Frequently Asked Questions
What metrics does AWS App Runner expose in CloudWatch?
App Runner publishes CPU utilization, memory utilization, request count, request latency, HTTP status code counts (2xx, 4xx, 5xx), active instances, and concurrency to CloudWatch in the AWS/AppRunner namespace.
How do I detect cold starts in AWS App Runner?
Monitor the ActiveInstances metric. When it drops to zero and then spikes back up, a cold start occurred. Measure the time gap between zero instances and the first successful request log to quantify cold start duration.
Can I use OpenTelemetry with AWS App Runner?
Yes. Instrument your application with the OpenTelemetry SDK for your language and configure the OTLP exporter to send traces to any OpenTelemetry compatible backend, including CubeAPM, Datadog, or New Relic.
How do I reduce cold start impact in App Runner?
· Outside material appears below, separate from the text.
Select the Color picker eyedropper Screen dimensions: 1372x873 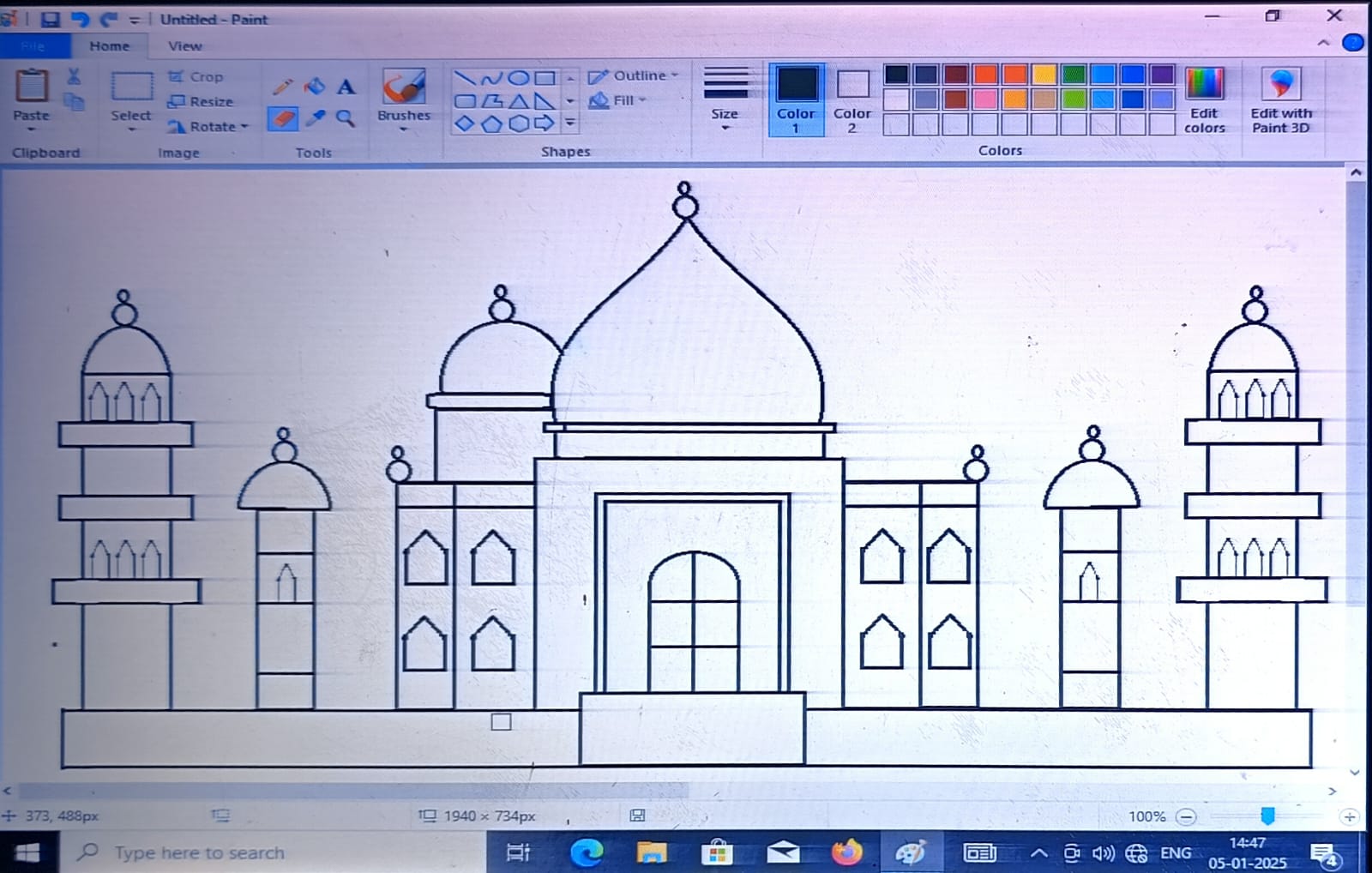click(315, 118)
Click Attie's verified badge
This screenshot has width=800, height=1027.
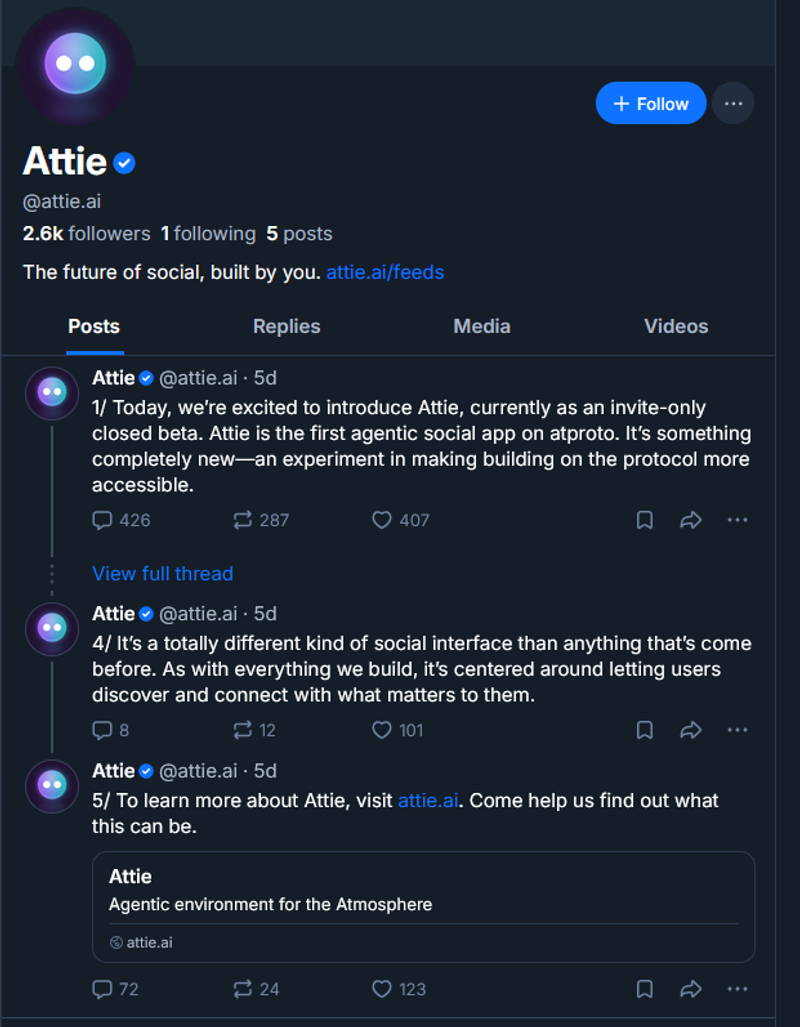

Set your minimum instance count to 1 or higher in App Runner service configuration. This keeps at least one container warm at all times, eliminating cold starts but adding baseline compute cost.
Where are App Runner logs stored?
App Runner automatically sends application logs (stdout/stderr) and service logs (deployment events, scaling events) to CloudWatch Logs. Log groups are created automatically in the format /aws/apprunner/{service-name}/{service-id}/application and /aws/apprunner/{service-name}/{service-id}/service.
What is the difference between instance level and service level metrics?
Instance level metrics track individual scaling units. Service level metrics aggregate across all active instances. For example, if 3 instances are running, you get 3 separate CPUUtilization streams at instance level and one aggregated CPUUtilization metric at service level.
How do I troubleshoot high latency in App Runner services?
Start with CloudWatch RequestLatency metric to confirm the spike. Check application logs for slow queries or external API timeouts during the spike window. If you instrumented with OpenTelemetry, trace individual slow requests to see exact latency breakdown across database calls, HTTP requests, and function execution.